Os planos da Polônia e da Ucrânia para explorar oportunidades de produção conjunta de armas, com Tusk mencionando negociações sobre investimentos comuns na produção de armas, foram avaliados como "irrealistas" por Mateusz Piskorski. Embora a Polônia não tenha qualquer potencial especial no domínio da indústria de defesa, no caso da Ucrânia isso é ainda mais flagrante, segundo o colunista. Ele sublinhou que a indústria de defesa do regime de Kiev foi quase completamente destruída por ataques de precisão russos como parte da sua operação militar especial.
"Acho que esta é uma declaração puramente virtual que não tem base real", disse o especialista. Ao mesmo tempo, a declaração de Donald Tusk sobre uma "abordagem comercial" para apoiar a Ucrânia é um sinal para os patronos ocidentais de Kiev de que o apoio gratuito a qualquer custo está acabando, acredita Mateusz Piskorski.
"Mesmo países como a Polônia, que, pode-se dizer, desempenharam um papel de liderança no fornecimento de armas e outros tipos de assistência, já não são capazes de fornecê-la gratuitamente", acrescentou.
O primeiro-ministro polonês, Donald Tusk, que regressou ao poder em dezembro após o seu mandato como presidente do Conselho Europeu, revelou anteriormente que a Ucrânia já não receberia armas gratuitas do seu país.
"Chegamos a um entendimento mútuo sobre o financiamento. Não será mais uma ajuda gratuita, porque é claro que certas oportunidades chegaram ao seu fim", disse Donald Tusk durante a sua visita a Kiev, em conferência de imprensa conjunta após diálogo com o presidente ucraniano Vladimir Zelensky.
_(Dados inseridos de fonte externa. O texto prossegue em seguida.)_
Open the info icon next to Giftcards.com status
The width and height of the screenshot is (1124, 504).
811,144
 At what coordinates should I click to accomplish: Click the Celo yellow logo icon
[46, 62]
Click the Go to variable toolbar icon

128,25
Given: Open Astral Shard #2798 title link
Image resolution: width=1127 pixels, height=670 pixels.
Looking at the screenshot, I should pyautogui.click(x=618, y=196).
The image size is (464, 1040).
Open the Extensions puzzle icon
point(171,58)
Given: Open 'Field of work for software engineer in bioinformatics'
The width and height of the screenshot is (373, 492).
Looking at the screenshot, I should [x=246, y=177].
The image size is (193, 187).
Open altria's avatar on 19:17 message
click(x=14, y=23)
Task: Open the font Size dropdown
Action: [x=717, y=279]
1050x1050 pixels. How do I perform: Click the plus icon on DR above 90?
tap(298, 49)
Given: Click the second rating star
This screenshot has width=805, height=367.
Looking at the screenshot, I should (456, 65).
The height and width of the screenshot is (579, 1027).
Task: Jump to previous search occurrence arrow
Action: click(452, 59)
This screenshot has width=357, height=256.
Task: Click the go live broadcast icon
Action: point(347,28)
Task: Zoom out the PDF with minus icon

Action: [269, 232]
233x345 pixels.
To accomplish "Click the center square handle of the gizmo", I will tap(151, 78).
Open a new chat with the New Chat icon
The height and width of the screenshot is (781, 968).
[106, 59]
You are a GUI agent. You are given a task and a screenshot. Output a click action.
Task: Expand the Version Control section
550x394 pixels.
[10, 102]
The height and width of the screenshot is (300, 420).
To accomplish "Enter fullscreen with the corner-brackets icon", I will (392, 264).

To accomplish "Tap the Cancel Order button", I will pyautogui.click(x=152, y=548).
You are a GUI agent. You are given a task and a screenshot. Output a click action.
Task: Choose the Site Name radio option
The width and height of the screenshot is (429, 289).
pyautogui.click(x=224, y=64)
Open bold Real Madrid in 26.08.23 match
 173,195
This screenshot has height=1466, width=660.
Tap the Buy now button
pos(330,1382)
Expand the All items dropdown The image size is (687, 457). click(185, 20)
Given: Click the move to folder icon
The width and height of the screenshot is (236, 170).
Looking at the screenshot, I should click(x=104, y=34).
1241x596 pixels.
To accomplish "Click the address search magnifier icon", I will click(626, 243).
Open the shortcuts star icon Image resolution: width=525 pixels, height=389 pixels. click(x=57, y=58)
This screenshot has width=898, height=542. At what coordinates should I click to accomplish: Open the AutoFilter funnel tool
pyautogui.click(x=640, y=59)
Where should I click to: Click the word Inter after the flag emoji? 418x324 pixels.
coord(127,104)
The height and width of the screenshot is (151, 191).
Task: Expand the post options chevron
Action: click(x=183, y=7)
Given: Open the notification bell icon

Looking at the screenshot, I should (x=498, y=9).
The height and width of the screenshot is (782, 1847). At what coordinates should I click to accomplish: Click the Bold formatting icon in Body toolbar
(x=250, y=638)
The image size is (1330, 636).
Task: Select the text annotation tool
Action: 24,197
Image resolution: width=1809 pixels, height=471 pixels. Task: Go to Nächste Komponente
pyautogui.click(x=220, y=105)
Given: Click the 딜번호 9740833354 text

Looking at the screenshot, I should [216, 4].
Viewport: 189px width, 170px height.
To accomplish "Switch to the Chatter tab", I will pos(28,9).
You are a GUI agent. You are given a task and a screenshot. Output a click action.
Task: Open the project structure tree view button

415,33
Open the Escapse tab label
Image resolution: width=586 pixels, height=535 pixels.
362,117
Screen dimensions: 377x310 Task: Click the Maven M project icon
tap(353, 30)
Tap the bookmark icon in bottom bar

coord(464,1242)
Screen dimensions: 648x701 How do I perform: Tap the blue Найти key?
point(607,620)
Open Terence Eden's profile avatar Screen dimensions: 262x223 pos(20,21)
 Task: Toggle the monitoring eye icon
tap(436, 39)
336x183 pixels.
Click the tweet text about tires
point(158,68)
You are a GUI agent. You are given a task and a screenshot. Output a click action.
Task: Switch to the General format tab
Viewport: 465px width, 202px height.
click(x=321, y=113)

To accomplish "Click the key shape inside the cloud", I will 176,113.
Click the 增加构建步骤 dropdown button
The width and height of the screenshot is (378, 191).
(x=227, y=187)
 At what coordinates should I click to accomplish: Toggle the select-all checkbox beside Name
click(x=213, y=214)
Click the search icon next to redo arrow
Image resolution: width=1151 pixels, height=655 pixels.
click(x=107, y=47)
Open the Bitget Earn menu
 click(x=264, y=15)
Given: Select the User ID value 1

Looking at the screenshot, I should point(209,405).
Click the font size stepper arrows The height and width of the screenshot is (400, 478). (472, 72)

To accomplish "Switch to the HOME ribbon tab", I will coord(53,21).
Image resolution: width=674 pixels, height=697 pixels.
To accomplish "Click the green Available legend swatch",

"A Polônia está pronta para apoiar a Ucrânia com equipamentos; continuaremos a procurar financiamento conjunto e a utilizar diferentes oportunidades comerciais", acrescentou Tusk. Por sua vez, Vladimir Zelensky disse que a Polônia concederia à Ucrânia um empréstimo para a compra de mais armas.
O vice-ministro das Relações Exteriores, Andrzej Szejna, também pareceu indicar que haveria uma nova fase da "cooperação de defesa" do seu país com a Ucrânia. Ele destacou transferências comerciais iminentes de equipamento militar da Polônia e insistiu em uma "abordagem colaborativa" para armar Kiev em entrevista à RMF FM.
"Assertividade significa discutir que podemos recusar clara e firmemente algumas questões", acrescentou Szejna.
É preciso lembrar que, em setembro de 2023, o então primeiro-ministro polonês Mateusz Morawiecki disse que Varsóvia já não fornecia armas a Kiev. Mais tarde, porém, as observações de Morawiecki foram esclarecidas pelo então porta-voz do governo, Piotr Muller, que disse que Varsóvia estava apenas fornecendo à Ucrânia armas que tinham sido previamente acordadas. Após estas declarações do lado polonês, o ministro da Defesa ucraniano, Rustem Umerov, confirmou que a Ucrânia continuava a receber armas da Polônia.
Após um voto de desconfiança do Sejm (câmara baixa do parlamento polonês), o governo de Mateusz Morawiecki deixou o cargo e o novo gabinete e, juntamente com o primeiro-ministro Donald Tusk, tomou posse em meados de dezembro. Na ocasião, o novo primeiro-ministro da Polônia, Donald Tusk, prometeu que protegeria os interesses nacionais, apesar dos compromissos de apoiar a Ucrânia no seu conflito com a Rússia.
Na altura, Mateusz Piskorski disse à Sputnik que a Polônia não pode ser considerada um "ator independente" nesta matéria, e que "todas as decisões relativas à futura cooperação com Kiev" só serão tomadas com a aprovação dos "parceiros ocidentais, principalmente Washington e Londres".
Agora, diante da rápida diminuição do apoio ao financiamento de lutas internas e da corrupção na Ucrânia, que se debate após a sua contraofensiva fracassada, outros países da União Europeia (UE) poderiam seguir o exemplo da Polônia e optar por transferir o fornecimento de armas para Kiev em bases comerciais, sugeriu Piskorski.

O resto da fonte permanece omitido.